柔妃喜爱白芷香,睡前常焚,那白鹄香与白芷香相似,却是慢性毒香,久闻之易伤及心肺。这是宫里害命常用的伎俩,只是那白鹄香在南疆亦属罕见,一块价抵千金。贤妃的哥哥虽是南边镇边的大将,家底却没如此丰厚,怎买得起这一小包的白鹄香?
她心里起疑,暗中动用了元家的势力去查。只查到这香是贤妃的哥哥赵永从一处商队手中买来的,那商队惧怕赵氏的势力,竟将这香以一金的价贱卖了出去。世上竟有如此巧合又省钱的事儿?她只当自个儿多疑,却还是叫家族暗中去查了,这才查到那商队的领头人来自吴州,而淑妃的家族发迹之前也是在吴州,只是自打她的家族入了官场,便讲究起了身份,虽掌握着朝廷许多矿脉,却与之前养着的商队断了明面儿上的联系。这事儿淑妃家中做的隐秘,那商队被查到不久,队中的人就在一次走货中遇上山贼,一队的人都被灭了口,一个不剩。
因此,本想着借柔妃之死将贤、淑二妃一同除去,却不想抓不住淑妃的把柄,只能在宁阳满月之时,贤妃令柔妃吐血之际,怒斥了贤妃,又在柔妃身故次日便叫人拿了那个小宫女,除去了一个跋扈宫中的女人。
大殿之上惊雷再起之时,元皇后才慢慢从这些隐在皇宫背后的阴暗里走了出来,只幽幽问道:“你到了那黄泉路上,若是知道自个儿是如何死的,到底悔也不悔?悔不该来这宫里,悔不该叫他失了心……”话音从呢喃到最后只有唇微微在动,却略微有些发颤,“只是你许不知道,在这宫里,有多少女人愿意像你一样。即便是在那受人嫉恨的风口浪尖儿上,也愿意那个人是自己……”
皇后缓缓起身,明黄的衣裙去了外袍,身形略显单薄。她慢慢踱至大殿门前,望着黑沉沉的雨夜,身影在沉寂的大殿之上,孤寂得有几分幽影。她略微抬头,看着檐下滴落成帘的雨水,声音竟有几分哭腔:“你不知道,若本宫是你,死了十几年还能囚着他的心,本宫也愿意早早成了那黄泉路上的人。本宫帮他密诏赵氏回帝都,帮他除赵氏、夺兵权,他却只疑心本宫暗害于你。呵呵……本宫便是看着你被暗害又如何?”皇后的声音渐冷,竟带着几分凄厉,“我才是他的妻子!我才是!”
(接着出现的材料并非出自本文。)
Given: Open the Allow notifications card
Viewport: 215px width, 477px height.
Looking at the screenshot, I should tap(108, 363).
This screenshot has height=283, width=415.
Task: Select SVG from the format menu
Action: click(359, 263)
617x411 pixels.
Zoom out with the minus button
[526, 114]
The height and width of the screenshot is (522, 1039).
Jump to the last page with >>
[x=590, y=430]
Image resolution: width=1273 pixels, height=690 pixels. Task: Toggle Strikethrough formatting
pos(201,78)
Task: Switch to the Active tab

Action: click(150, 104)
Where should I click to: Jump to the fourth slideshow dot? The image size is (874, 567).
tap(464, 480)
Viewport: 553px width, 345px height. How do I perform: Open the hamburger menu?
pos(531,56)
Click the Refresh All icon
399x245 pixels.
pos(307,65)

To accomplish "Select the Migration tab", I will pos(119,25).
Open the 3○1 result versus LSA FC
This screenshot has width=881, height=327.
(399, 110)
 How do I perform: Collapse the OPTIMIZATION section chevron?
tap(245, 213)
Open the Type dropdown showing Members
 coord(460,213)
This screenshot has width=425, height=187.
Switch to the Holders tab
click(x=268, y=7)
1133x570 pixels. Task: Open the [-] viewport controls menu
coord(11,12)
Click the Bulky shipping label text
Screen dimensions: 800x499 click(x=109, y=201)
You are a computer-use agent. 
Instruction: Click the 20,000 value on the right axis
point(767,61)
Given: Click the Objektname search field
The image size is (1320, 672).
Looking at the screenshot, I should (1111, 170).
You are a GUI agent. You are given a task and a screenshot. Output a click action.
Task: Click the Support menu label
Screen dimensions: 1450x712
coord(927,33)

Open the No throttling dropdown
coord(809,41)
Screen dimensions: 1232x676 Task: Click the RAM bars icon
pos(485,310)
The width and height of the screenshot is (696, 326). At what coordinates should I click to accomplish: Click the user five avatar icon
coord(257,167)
只是这话到最后却又变成了苦愁和自嘲,“只是在他心里,我只怕只是这为主中宫的女人,这天下人眼中的皇后,一个为元家所迫不得不扶上位的女人。若是他羽翼早丰,只怕……这位子轮不到我来坐。”
皇后看向芷兰宫的方向,神色略略坚定,“只是我最终坐在了这中宫大殿之上,一坐便是二十几年。你死了,我仍活着,你守不得他,我能守。即便他要削元家的权,我也帮他守着这后宫,直到这天下大权都在他手中,哪怕元家势落。这便是我,我在他心里做不得妻,便去做那称职的皇后,直到,我死。”
皇后慢慢转身,却不回那凤座之上,只孤寂地往侧屋走去,摆手对那依旧立于凤座之后不发一言的侍女说道:“晚膳本宫不用了,你退下去歇着。”
当大殿的门关上,院门落了锁,云姑静静立在廊上,微微抬首,望向明承殿的方向。她略微转身,走到大殿后首,脚步微点,身子翻飞如燕,只一道影子在雨夜里一闪,人已落到慈仁宫宫墙外。雨夜里,她的身影穿梭如雾,竟难有禁卫发现,一路向着明承殿而去。
明承殿上宫灯微微,已近不惑之年的帝王依旧立在窗前,看也不看一眼跪在三尺外浑身湿透的身影,只问道:“如何了?”
云姑的声音依旧极淡,不带感情地说道:“今夜皇后心情苦闷,当年柔妃娘娘一案总算有些眉目,幸不辱圣命。”
帝王的手握着窗前的木台,眼望着殿外的大雨,只道:“说。”
“是。”云姑微微垂首,“当年柔妃娘娘一案,听来像是当年的贤妃和淑妃共同所为。皇后娘娘未曾参与。”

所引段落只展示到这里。